▶ [ZADANIE PISEMNE] Streść w dwóch zdaniach tekst o zespole The Shipyard.

• Kino
  • Mapa
  • Ogłoszenia
  • Forum
  • Komunikacja
  • Raport

Zainteresował mnie zakopany u-boot

Łukasz Stafiej
20 stycznia 2012 (artykuł sprzed 12 lat) 
Debiutancka płyta zespołu The Shipyard jest już prawie gotowa. Nz. Piotr Pawłowski, założyciel i basista zespołu. Debiutancka płyta zespołu The Shipyard jest już prawie gotowa. Nz. Piotr Pawłowski, założyciel i basista zespołu.

- Stocznia jest pełna tajemnic, które przyciągają jak magnes. Zauroczyłem się nią jako muzyk, jej widokami, dźwiękami, ludźmi. Gdyby nie ona, nie powstałby mój najważniejszy obecnie projekt muzyczny - mówi Piotr Pawłowski, jeden z założycieli i basista legendarnej krakowskiej grupy zimnofalowej Made In Poland, a od jakiegoś czasu gdańszczanin i lider nowego trójmiejskiego zespołu rockowego - The Shipyard. Zespołu będzie można posłuchać w niedzielę, 22 stycznia, w gdyńskim klubie Desdemona.



Łukasz Stafiej: Co cię sprowadziło do Trójmiasta?

[Zapisane dane]
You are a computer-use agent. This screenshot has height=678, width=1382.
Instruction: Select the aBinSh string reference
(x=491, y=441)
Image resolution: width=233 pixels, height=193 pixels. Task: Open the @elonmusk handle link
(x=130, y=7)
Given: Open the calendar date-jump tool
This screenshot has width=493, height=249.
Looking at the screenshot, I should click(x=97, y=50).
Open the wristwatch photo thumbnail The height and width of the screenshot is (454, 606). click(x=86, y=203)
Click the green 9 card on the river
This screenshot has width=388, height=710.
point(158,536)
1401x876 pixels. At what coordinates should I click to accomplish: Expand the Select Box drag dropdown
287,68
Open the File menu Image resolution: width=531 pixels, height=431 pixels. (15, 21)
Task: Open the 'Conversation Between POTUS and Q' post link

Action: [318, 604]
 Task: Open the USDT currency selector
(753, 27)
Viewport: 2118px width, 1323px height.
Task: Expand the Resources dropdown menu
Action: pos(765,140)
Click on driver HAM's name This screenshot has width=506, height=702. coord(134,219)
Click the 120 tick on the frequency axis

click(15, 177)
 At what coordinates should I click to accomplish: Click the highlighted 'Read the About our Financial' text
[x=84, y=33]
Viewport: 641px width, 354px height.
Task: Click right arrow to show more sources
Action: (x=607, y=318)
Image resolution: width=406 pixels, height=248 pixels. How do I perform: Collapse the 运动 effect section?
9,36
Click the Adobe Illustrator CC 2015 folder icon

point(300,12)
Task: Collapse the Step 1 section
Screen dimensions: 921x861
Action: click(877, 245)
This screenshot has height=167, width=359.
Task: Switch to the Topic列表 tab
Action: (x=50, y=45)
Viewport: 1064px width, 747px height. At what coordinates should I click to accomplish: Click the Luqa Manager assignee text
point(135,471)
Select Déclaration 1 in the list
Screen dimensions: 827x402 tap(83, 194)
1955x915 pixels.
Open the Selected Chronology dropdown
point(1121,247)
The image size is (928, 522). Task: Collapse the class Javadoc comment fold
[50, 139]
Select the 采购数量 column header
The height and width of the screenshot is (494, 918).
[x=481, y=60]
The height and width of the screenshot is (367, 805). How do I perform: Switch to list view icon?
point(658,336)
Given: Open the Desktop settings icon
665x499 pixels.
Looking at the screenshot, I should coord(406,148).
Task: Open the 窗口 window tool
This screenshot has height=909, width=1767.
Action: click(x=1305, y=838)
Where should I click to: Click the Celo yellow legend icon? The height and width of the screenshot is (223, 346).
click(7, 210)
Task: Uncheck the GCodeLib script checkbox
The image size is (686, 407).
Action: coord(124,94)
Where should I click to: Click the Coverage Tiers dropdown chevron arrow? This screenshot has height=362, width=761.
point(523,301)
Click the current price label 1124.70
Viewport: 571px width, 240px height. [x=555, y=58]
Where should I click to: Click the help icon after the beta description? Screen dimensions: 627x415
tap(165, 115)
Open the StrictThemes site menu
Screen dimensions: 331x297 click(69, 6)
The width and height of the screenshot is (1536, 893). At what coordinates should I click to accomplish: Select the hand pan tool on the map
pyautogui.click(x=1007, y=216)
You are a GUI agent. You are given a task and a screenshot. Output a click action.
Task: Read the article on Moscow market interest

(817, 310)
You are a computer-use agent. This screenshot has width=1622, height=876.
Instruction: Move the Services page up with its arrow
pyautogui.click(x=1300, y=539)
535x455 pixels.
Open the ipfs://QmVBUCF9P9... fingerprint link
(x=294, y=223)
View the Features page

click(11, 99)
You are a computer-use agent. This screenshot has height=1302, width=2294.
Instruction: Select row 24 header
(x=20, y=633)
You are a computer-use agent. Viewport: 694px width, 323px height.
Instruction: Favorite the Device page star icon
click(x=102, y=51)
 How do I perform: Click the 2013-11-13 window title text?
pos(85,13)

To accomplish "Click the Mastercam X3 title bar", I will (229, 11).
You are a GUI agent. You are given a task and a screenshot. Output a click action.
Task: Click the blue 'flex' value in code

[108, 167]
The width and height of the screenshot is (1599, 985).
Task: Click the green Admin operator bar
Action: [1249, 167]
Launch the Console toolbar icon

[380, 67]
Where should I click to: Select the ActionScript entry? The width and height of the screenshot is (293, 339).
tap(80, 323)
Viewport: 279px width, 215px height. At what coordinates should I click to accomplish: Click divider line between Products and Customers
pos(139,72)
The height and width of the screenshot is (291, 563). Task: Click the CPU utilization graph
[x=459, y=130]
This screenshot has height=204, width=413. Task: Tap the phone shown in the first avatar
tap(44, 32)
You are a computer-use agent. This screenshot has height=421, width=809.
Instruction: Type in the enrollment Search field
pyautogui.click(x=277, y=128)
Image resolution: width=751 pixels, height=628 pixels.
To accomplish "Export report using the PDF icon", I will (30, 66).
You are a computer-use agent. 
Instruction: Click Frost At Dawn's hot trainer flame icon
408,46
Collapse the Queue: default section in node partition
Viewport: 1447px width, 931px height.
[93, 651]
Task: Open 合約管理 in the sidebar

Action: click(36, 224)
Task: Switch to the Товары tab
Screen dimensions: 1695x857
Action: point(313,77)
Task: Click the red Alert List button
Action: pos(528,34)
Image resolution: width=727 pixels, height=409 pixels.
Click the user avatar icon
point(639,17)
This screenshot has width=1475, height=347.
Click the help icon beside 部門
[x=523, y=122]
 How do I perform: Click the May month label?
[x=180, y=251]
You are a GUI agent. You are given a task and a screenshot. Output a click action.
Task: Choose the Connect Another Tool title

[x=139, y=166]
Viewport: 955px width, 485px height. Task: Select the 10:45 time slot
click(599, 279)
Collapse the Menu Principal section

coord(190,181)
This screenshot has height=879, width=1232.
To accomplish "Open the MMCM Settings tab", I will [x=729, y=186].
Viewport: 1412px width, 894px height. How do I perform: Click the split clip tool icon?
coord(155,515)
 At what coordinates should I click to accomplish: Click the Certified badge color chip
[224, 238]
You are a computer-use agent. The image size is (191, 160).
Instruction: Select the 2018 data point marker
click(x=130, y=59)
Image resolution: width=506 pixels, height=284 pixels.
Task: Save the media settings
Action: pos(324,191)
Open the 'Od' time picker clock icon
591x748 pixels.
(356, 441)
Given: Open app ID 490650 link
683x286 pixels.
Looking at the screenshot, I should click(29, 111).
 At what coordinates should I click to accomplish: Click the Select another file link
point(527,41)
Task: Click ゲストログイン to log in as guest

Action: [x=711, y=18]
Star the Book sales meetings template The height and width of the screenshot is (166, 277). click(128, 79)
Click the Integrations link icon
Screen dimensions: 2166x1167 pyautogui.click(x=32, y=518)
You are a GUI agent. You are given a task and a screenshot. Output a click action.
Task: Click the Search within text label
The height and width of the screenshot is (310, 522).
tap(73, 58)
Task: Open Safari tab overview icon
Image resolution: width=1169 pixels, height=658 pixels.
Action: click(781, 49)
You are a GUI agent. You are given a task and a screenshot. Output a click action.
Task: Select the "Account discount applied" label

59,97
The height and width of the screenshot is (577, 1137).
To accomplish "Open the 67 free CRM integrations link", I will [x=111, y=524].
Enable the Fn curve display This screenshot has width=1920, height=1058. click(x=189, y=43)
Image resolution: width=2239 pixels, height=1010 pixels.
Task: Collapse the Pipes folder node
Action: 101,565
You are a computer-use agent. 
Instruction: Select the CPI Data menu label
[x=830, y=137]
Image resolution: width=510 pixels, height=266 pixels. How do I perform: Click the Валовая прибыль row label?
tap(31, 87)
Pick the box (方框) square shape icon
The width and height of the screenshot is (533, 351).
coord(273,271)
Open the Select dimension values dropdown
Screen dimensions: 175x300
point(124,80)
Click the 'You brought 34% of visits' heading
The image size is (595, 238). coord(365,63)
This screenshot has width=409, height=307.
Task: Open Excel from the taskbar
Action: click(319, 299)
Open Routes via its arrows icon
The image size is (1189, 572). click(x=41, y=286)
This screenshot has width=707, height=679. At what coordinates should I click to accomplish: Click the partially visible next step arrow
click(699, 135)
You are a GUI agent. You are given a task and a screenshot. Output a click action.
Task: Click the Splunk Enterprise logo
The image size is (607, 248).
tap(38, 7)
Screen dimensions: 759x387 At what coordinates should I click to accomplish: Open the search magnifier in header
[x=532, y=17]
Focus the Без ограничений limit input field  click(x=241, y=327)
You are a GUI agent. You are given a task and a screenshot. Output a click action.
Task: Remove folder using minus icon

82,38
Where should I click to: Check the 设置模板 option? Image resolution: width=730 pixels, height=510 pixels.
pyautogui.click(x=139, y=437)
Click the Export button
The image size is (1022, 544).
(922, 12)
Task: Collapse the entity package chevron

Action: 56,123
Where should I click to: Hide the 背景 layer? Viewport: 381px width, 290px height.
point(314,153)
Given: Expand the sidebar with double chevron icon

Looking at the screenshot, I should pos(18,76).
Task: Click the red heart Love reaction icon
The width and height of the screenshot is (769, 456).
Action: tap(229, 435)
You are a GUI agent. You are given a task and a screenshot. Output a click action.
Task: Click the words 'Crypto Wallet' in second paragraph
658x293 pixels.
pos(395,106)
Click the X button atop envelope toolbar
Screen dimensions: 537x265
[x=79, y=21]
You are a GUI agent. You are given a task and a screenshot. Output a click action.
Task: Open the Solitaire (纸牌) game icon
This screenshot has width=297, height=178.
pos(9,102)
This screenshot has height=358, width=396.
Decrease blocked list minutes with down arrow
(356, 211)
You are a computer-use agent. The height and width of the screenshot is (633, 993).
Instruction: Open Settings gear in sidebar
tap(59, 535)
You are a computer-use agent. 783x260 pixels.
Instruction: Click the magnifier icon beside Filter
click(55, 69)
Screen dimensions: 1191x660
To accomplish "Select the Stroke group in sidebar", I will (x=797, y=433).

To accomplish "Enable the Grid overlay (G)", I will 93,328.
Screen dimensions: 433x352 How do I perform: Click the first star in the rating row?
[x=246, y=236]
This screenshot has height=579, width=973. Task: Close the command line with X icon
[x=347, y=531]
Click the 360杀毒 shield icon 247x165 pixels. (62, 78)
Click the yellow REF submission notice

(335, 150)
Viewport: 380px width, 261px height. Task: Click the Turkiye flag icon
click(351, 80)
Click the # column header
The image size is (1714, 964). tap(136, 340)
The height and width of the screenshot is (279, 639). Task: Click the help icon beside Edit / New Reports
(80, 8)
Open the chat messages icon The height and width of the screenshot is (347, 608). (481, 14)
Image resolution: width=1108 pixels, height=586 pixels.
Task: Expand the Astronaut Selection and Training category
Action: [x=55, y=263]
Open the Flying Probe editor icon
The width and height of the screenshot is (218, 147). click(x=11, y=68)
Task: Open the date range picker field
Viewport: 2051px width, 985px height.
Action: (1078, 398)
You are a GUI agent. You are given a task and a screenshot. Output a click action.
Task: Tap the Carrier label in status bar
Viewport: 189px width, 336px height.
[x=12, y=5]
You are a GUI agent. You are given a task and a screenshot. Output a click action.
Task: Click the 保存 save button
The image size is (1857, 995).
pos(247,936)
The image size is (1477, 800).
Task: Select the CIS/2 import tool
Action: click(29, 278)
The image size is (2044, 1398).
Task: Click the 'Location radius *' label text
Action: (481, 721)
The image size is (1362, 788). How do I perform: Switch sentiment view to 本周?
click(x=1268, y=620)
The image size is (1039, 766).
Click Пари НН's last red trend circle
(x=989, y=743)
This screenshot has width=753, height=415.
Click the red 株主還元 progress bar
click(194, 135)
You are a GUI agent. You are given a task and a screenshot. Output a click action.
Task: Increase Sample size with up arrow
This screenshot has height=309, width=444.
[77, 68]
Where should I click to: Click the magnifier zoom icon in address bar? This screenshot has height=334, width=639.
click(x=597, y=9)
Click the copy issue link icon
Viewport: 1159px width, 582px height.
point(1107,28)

▶ [WYNIK KOŃCOWY] Piotr Pawłowski, współzałożyciel i basista krakowskiej grupy zimnofalowej Made In Poland, a od pewnego czasu gdańszczanin, jest liderem nowego trójmiejskiego zespołu rockowego The Shipyard, którego debiutancka płyta jest prawie gotowa. Mówi, że zauroczyła go stocznia, jej widoki, dźwięki i ludzie, i że bez niej nie powstałby jego najważniejszy obecnie projekt muzyczny; zespół wystąpi w niedzielę 22 stycznia w gdyńskim klubie Desdemona.